[[ Data excerpts, beginning ]]
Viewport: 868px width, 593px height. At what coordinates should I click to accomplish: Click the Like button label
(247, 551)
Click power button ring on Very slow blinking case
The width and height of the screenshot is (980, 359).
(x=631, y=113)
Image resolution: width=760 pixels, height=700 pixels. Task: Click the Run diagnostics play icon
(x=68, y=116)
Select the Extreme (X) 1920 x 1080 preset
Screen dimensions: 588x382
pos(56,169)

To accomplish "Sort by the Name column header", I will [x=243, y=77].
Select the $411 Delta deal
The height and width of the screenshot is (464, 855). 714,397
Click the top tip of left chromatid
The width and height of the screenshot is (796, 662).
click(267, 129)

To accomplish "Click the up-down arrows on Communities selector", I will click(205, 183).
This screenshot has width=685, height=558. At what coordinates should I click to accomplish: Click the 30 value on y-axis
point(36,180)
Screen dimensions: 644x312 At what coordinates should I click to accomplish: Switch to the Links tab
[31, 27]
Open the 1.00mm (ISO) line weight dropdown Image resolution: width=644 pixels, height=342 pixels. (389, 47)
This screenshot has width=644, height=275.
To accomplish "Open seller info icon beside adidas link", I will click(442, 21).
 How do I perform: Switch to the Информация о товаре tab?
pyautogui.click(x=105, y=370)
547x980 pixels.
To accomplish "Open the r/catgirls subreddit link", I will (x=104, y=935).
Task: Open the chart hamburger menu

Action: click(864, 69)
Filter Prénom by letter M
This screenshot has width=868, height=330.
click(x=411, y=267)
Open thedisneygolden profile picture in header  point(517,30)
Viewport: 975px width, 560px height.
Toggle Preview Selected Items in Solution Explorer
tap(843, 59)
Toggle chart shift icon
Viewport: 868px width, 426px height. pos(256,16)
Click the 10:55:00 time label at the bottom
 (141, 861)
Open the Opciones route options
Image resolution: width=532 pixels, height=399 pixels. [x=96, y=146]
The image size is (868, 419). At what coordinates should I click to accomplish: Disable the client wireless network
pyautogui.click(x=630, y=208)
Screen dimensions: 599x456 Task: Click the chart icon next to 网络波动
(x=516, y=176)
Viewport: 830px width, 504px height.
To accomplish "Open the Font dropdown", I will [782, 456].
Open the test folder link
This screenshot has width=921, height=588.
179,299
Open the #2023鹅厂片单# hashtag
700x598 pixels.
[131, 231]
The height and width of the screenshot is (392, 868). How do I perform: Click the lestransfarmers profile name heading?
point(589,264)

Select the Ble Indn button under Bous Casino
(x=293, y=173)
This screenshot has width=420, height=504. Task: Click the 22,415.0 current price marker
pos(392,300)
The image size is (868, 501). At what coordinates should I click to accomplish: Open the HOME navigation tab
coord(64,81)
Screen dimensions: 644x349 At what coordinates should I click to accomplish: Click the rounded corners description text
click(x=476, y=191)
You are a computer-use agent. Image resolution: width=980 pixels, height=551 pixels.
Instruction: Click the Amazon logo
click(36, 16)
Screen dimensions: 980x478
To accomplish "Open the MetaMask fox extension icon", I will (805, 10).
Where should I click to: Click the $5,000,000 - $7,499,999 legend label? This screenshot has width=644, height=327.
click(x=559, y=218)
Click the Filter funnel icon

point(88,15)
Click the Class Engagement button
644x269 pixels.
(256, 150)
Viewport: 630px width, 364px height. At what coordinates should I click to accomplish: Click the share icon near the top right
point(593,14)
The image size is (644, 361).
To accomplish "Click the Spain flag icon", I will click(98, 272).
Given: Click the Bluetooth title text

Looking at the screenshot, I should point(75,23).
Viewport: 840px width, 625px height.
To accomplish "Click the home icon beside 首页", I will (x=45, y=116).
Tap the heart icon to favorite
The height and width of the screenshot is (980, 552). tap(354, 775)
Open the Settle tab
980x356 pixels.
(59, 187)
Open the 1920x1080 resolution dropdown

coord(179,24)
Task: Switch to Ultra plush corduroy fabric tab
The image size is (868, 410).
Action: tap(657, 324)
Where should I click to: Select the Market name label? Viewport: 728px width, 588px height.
[[ Data excerpts, end ]]
### What the exercise asks
Would you show every line in the data above that contains the string "header"?

### Expected answer
To accomplish "Sort by the Name column header", I will [x=243, y=77].
Open thedisneygolden profile picture in header  point(517,30)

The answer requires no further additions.